Higher order numerical schemes for SPDEs with additive Noise
Abhishek Chaudhary, Andreas Prohl
TL;DR
The paper develops high-order numerical schemes for linear SPDEs with additive noise by transforming the SPDEs into random PDEs and applying a modified Crank–Nicolson approach. For the stochastic heat equation, the scheme achieves a strong convergence rate of $\mathcal{O}(\tau^{3/2})$ under sufficiently smooth data, while for the stochastic wave equation the corresponding scheme attains a rate of $\mathcal{O}(\tau^{2})$. These results rely on enhanced temporal regularity of the transformed solutions and a hybrid quadrature strategy that treats deterministic and stochastic integrals on appropriately refined meshes.

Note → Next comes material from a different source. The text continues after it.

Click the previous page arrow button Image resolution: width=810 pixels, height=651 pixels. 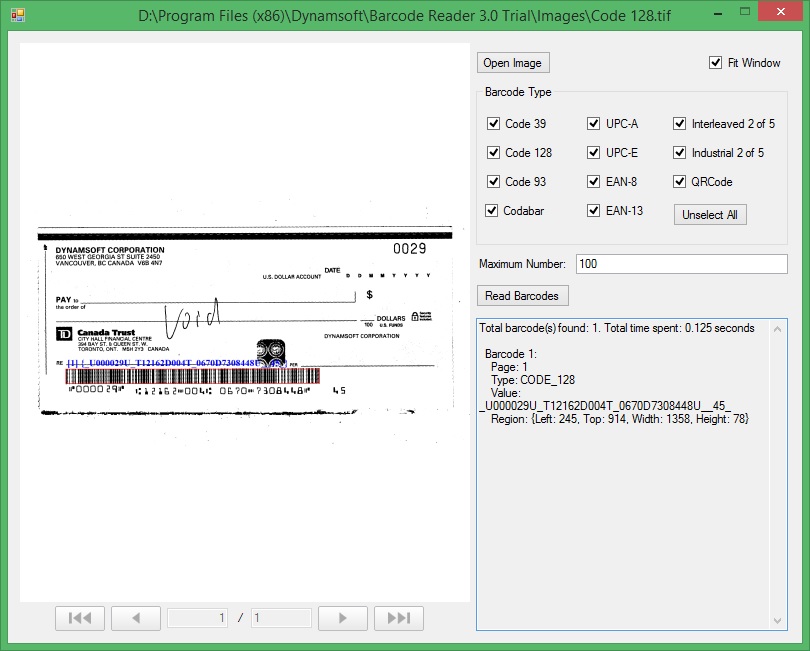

Numerical experiments on $D=(0,1)$ corroborate the theoretical rates, demonstrating substantial improvements over standard Euler-type schemes and validating the practicality of the proposed methods for general elliptic operators $A$.
Abstract
We present high-order numerical schemes for linear stochastic heat and wave equations with Dirichlet boundary conditions, driven by additive noise. Standard Euler schemes for SPDEs are limited to an order convergence between 1/2 and 1 due to the low temporal regularity of noise. For the stochastic heat equation, a modified Crank-Nicolson scheme with proper numerical quadrature rule for the noise term in its reformulation as random PDE achieves a strong convergence rate of 3/2. For the stochastic wave equation with additive noise a corresponding approach leads to a scheme which is of order 2.